# Provided records
········

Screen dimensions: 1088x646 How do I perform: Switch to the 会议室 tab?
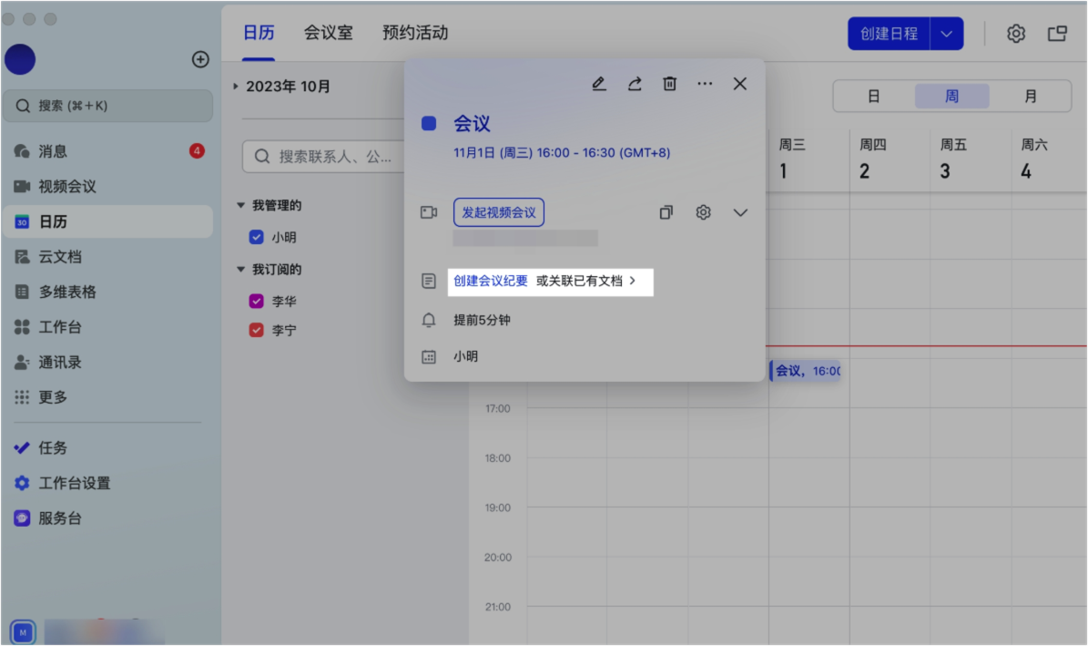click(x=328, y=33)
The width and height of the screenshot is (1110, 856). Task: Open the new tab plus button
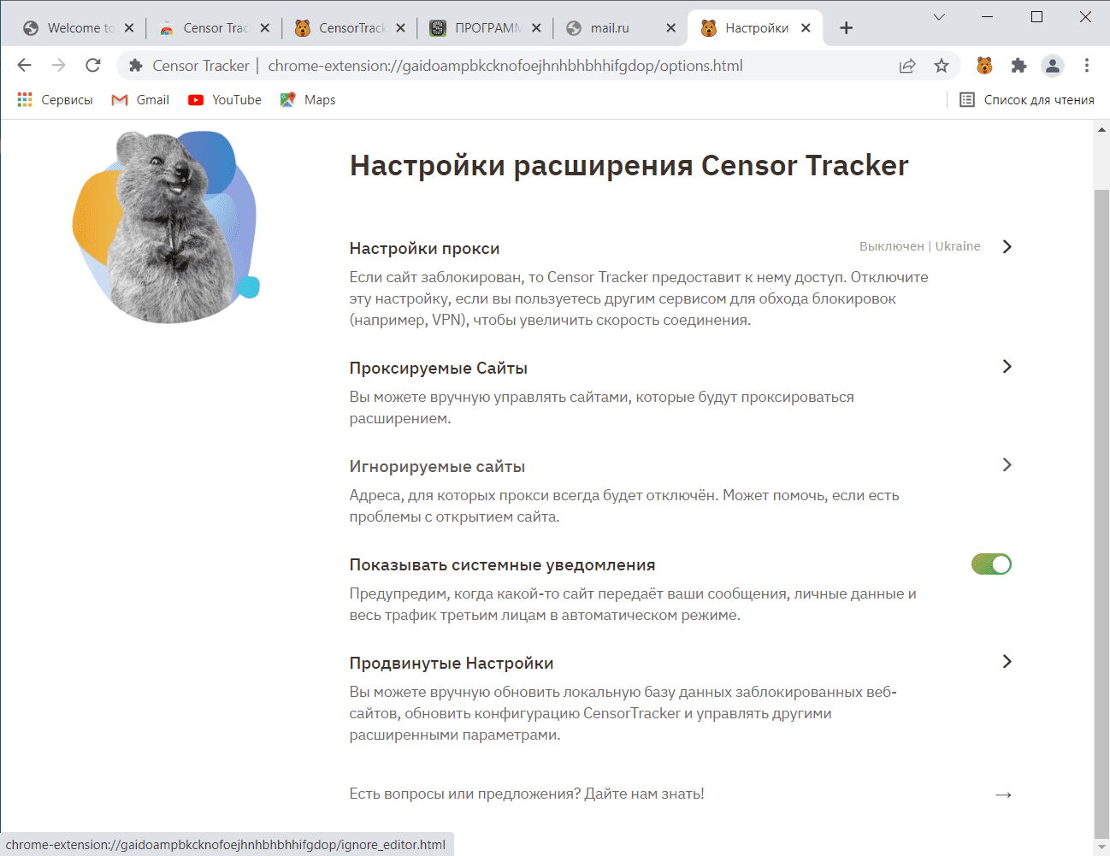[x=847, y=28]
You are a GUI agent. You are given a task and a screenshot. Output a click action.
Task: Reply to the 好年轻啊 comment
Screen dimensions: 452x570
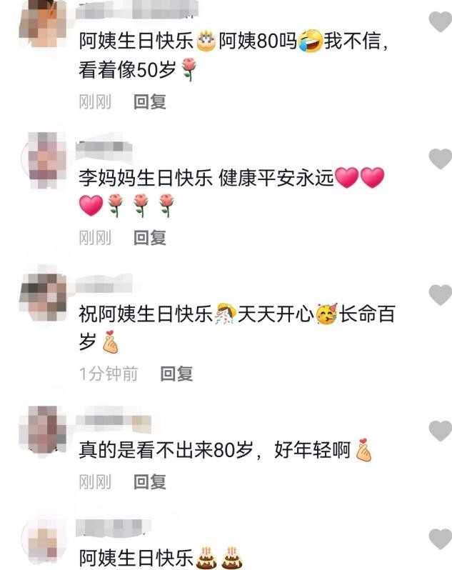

········

# Problem statement
Would you retype the entries above in full, exactly as written, minus the pictures?

# Exercise output
Screen dimensions: 1088x646 How do I perform: Switch to the 会议室 tab?
click(x=328, y=33)
The width and height of the screenshot is (1110, 856). Task: Open the new tab plus button
[x=847, y=28]
You are a GUI agent. You are given a task and a screenshot. Output a click action.
Task: Reply to the 好年轻啊 comment
Screen dimensions: 452x570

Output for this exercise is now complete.